Tuesday, September 28, 2010

Remanding for Conviction on the Lesser-Included Offense not Always so

State v. Bullard (ICA September 27, 2010)

Background. Bullard was prosecuted for excessive speeding. HRS § 291C-105(a)(1) and (a)(2). At trial, Officer Corinne Rivera testified that she paced Bullard's vehicle in her own "subsidized" police vehicle--a Toyta 4Runner. Officer Rivera testified that her Toyota gets an annual speed check at a place called "Roy's." Over Bullard's objection, the district court admitted Officer Rivera's speed check card from Roy's Kalihi Automotive Center & Towing. Officer Rivera testified that Bullard was going 91 m.p.h. The district court took judicial notice that that stretch of highway had a speed limit of 55 m.p.h. Bullard testified in his own defense. He admitted to speeding, but not excessive speeding. The district court found Bullard guilty of excessive speeding.

The Error Conceded. Bullard and the prosecution agreed that the district court erred in admitting the speed card check because the prosecution failed to lay sufficient foundation to support the admission of the speed card check and, without that, there is insufficient evidence supporting the excessive speeding conviction. The ICA also agreed. See State v. Fitzwater, 122 Hawai'i 354, 227 P.3d 520 (2010).

Retrial v. Lesser-Included Conviction. The sole issue in this case was what to do with Bullard after concluding that there was insufficient evidence to support the excessive speeding conviction. Bullard argued that the case should be remanded for retrial of the lesser-included offense of regular speeding. "[R]emanding a case for retrial on lesser included offenses following an appellate determination that insufficient evidence to support a conviction of a greater offense was presented at trial does not offend the double jeopardy clause" of the state and federal constitutions. State v. Malufau, 80 Hawai'i 126, 136, 906 P.2d 612, 622 (1995). The prosecution, however, argued that because there was sufficient evidence supporting regular speeding, the district court should enter judgment for that offense without trial.

The Appellate Court has the Authority to Direct Entry of a Lesser-Included Conviction. The ICA concluded that appellate courts have the power to direct entry of judgment of conviction for the lesser included offense. "[T]here is no need to retry a defendant for a lesser included offense when the elements of the lesser included offense were necessarily proven to the jury beyond a reasonable doubt in the course of convicting the defendant of a greater offense." State v. Haynie, 867 P.2d 416, 418 (N. M. 1994). According to the ICA, the HSC in Malufau "echoed this rationale[.]"

But when the Error is Based on Improper Evidence Admitted at Trial, Something more is Required before Direct Entry of the Conviction. This, however, depends on the trial court's error. According to the ICA, when the trial court erred in admitting evidence.

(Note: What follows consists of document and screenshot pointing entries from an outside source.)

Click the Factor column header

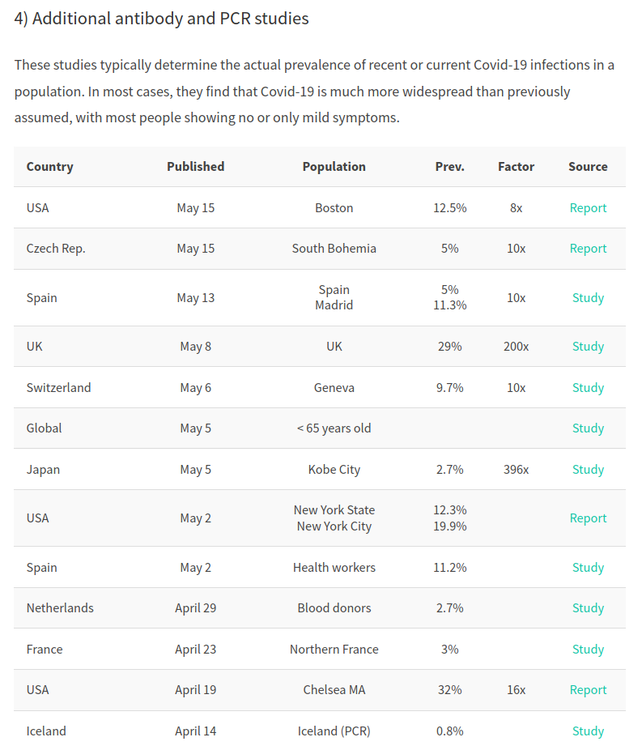click(516, 166)
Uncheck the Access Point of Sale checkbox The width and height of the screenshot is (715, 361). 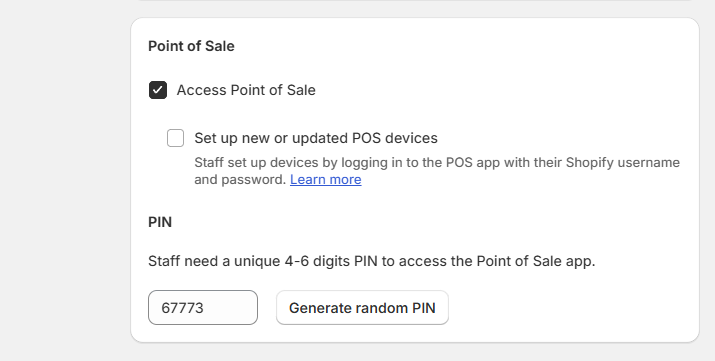pos(158,90)
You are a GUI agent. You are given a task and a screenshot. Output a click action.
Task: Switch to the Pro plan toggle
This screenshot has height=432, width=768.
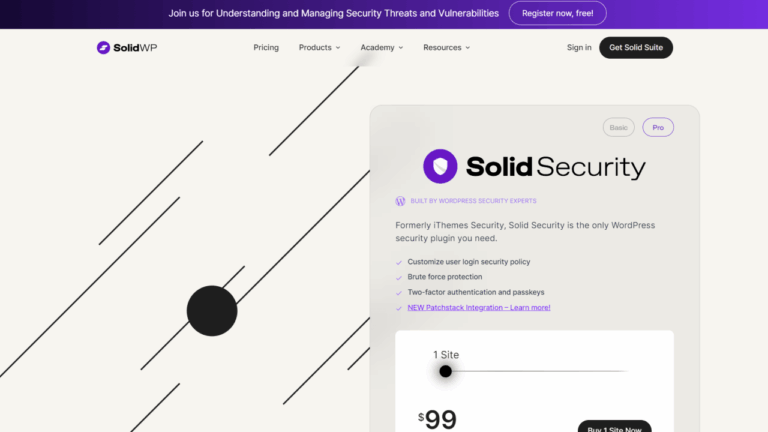point(657,128)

It is not enough to simply determine whether there was sufficient evidence for the lesser-included offense. "Instead, we analyze whether despite the sufficiency of the properly admitted evidence, there is a reasonable possibility that the trial court's erroneous admission of evidence might have contributed to the defendant's conviction." See State v. Machado, 109 Hawai'i 445, 452-53, 127 P.3d 941, 948-49 (2006). The ICA further explained that "the potential effect of the erroneous admission of evidence on the lesser included offense must be determined before entry of judgment on the lesser included offense is appropriate. Otherwise, the appellate court may be directing entry of judgment on the lesser included offense in a case where the erroneous admission of evidence prejudiced the defendant's rights as to both the greater offense and the lesser included offense."

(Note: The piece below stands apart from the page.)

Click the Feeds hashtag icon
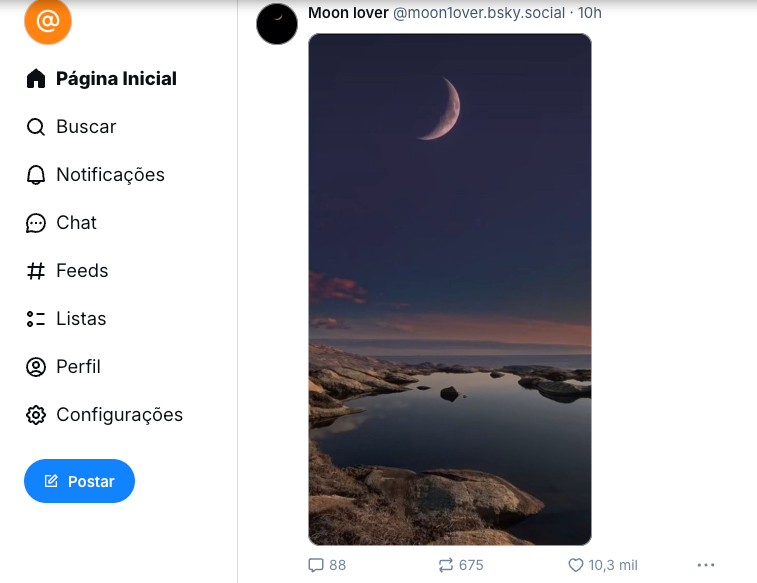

Here, it was Harmless Beyond a Reasonable Doubt. The ICA held that the erroneous admission of the speed card check was harmless beyond a reasonable doubt for the lesser-included offense of speeding. Officer Rivera's testimony and Bullard's admission showed sufficient evidence that Bullard was speeding. Given that evidence, the ICA held that there is no reasonable possibility that the admission of the speed check card contributed to the district court's finding that Bullard drove over the speed limit.

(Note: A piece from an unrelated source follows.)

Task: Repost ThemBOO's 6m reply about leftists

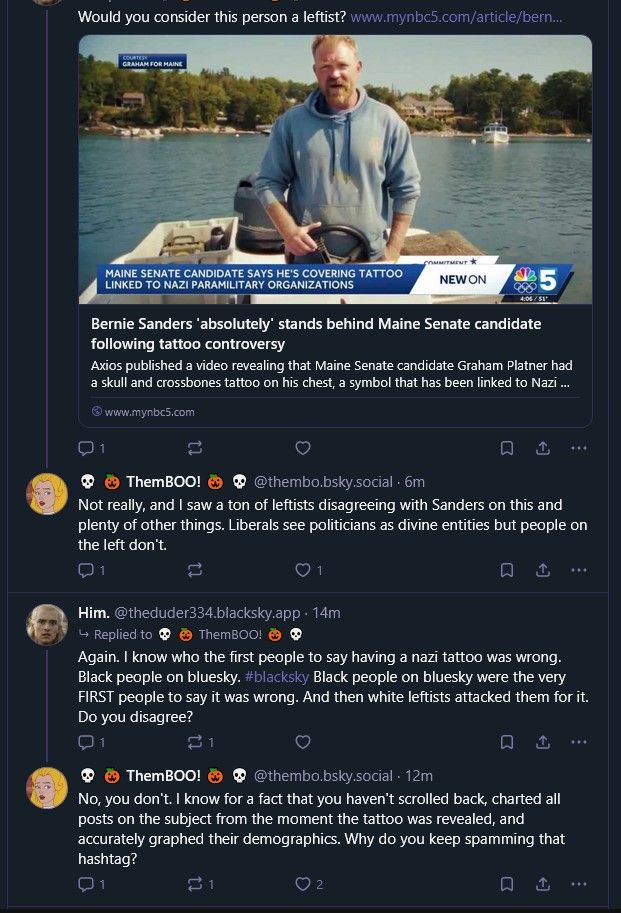Action: (x=195, y=570)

Regular Speeding is a Lesser-Included "Offense." Regular speeding is not a crime. It is a traffic violation. Here, the ICA operated under the assumption that the traffic infraction was a lesser-included offense. The ICA rejected Bullard's argument that a traffic infraction cannot be a lesser-included offense. The main reason why the ICA rejected the argument was because the HSC had no problem determining that the traffic infraction was a lesser included offense in State v. Fitzwater. Bullard conceded that the HSC rejected this claim and the ICA "is not at liberty to overturn a decision of the Hawai'i Supreme Court." The ICA also noted, however, that "Bullard provide[d] no persuasive explanation for why the analysis to lesser included criminal offenses should not also apply to lesser included traffic infractions."